Exercise text:
________________________
The Right Coast

January 28, 2004
What's so bad about inequality?
By Tom Smith

An illuminating if not exactly interesting debate is going on over at Brian Leiter's site, due to reactions to his posting of a Cornell philosopher's epistemological (using the term loosely, believe me) argument that commentators on the left and the right should not be treated with equal skepticism. I simplify the philosopher's argument only slightly by saying that his view is that persons of the left should be given more credit because they are less likely to be wicked, and so less likely to be lying than persons, such as myself, who might be considered on the (ever so reasonable) right. First, let me assure my readers that the chances on any important election being decided by this philosopher or indeed all American philosophers voting one way or another is vanishingly small. The chances that our next President will be Lyndon LaRouche are much higher, so you all can just relax. The hideously unequal regime under which we swill champagne, smoke cigars, oppress workers, not to mention discriminate against every single group imaginable is safe for the time being.

In my wickedness, it has occurred to me to wonder just what is so bad about the inequality that exercises the left so that it leads them to such intemperate remarks? I was an undergraduate major in the very Cornell philosophy department from which this current mini-Jerimiad issued, and I have to say, folks seemed to be living pretty comfortably there last I checked. The Sage School of Philosophy is well endowed by a family that no doubt made its fortune in some very capitalistic endeavour, as indeed is much of the rest of at least the Arts and Sciences college at Cornell. Willard Straight Hall, the student union, is named after one of the great railroad entrepreneurs. I must say I am at a bit of a loss as to how exactly the philosophy professor is benefitting any less from 'hideous inequality' than my friend Gary Lawson, who is also a professor at a large private university, which no doubt has its own pots of cash given to it by people who felt driven to make more money than anybody else. There really are people of heroic virtue out there, and Gary Lawson actually comes much closer to this ideal than most people I know, so it just figures some guy whose mastery of oh, say, economics, is probably well captured by his remark that '95 percent of people were made worse off by Reagan's upward redistribution' (my paraphrase), should decide to pick on him. But I have in mind more the people who really do spend their time trying to help the street children of Lima or Bangkok, rather than trying to figure out whether we are really just brains in a vat.
________________________
Supplied data:
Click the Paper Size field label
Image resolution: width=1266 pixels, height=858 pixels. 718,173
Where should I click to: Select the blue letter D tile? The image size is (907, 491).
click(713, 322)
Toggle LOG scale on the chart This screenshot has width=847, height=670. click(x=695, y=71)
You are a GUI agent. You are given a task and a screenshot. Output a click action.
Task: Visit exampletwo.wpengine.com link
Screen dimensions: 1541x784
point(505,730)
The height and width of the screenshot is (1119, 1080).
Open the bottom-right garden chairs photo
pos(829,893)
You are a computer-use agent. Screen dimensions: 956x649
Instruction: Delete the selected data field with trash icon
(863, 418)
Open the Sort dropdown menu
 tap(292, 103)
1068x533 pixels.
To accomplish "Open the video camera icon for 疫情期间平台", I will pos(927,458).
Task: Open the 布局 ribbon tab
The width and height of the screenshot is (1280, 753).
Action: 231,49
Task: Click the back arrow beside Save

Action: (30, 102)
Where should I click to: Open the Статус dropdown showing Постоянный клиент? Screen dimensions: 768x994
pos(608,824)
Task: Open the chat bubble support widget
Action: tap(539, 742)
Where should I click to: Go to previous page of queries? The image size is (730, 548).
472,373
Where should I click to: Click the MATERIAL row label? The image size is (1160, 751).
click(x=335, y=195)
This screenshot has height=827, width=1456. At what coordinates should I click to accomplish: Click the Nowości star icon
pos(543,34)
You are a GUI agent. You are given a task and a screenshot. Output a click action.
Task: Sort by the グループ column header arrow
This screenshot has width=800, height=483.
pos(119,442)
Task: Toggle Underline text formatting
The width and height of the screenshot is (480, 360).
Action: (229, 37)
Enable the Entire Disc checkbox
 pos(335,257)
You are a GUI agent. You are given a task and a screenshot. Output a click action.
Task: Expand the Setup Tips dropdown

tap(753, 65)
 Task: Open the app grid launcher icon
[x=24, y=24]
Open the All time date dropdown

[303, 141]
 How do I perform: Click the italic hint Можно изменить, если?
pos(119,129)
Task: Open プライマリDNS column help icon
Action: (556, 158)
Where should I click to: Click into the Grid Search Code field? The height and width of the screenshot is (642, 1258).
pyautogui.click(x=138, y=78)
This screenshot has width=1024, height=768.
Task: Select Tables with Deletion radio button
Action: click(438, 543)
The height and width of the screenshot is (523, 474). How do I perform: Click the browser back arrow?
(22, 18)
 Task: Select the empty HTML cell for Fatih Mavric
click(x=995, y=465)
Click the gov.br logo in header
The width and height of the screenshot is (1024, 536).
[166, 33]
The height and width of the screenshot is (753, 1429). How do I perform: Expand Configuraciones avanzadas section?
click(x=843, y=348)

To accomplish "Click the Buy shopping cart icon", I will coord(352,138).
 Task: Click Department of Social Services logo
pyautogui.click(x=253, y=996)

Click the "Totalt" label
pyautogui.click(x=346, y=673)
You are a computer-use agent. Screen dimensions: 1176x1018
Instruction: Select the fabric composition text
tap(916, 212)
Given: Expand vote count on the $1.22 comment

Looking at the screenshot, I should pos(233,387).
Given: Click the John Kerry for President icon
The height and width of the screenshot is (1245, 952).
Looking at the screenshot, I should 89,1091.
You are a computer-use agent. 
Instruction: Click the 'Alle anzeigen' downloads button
________________________
Task instructions: Extend the blog post on inequality with a further paragraph that picks up right after its closing sentence about the street children of Lima or Bangkok.

Answer below:
But of course, I have forgotten that saving a few kids here and there is a far, far too modest ambition for those moral heroes on the left. Why do that when you can build the grand intellectual structure that would lead us all to the promised land of equality and plenty, or at least sufficiency, if only the benighted masses would wake up and follow it? It would be too easy to attribute to energetic leftist youngsters the same bad motives they often seem willing to attribute to their ideological foes, not to mention their intellectual betters, at least in fields that hold some promise of actually helping the suffering poor. Anyone who has spent any time in real politics, which includes very few philosophers these days, I would bet, should know there are more than enough evil people to go around. But what baffles me is how earnest left-wingers don't seem even to grasp the plausibility of the widespread belief along the lines of "socialism is a recipie for poverty and misery." I mean, why don't China, the USSR, Vietnam, Cuba, North Korea, all the Eastern bloc countries, and every African and South American basket case count? Of course it's obscene that Donald Trump spends ten million decorating his private jet (and making it look like a ladies' powder room in the process) while some poor kid in Queens dies for lack of medical insurance. As soon as we perfect magic redistribution run by the wise and just, we'll be all set. In the meantime, they have socialized medicine in Canada, and you can get absolutely first rate medical care there. The problem is, you have to be a cow. If you're a human, well, wait in line, or get on the bus to Seattle.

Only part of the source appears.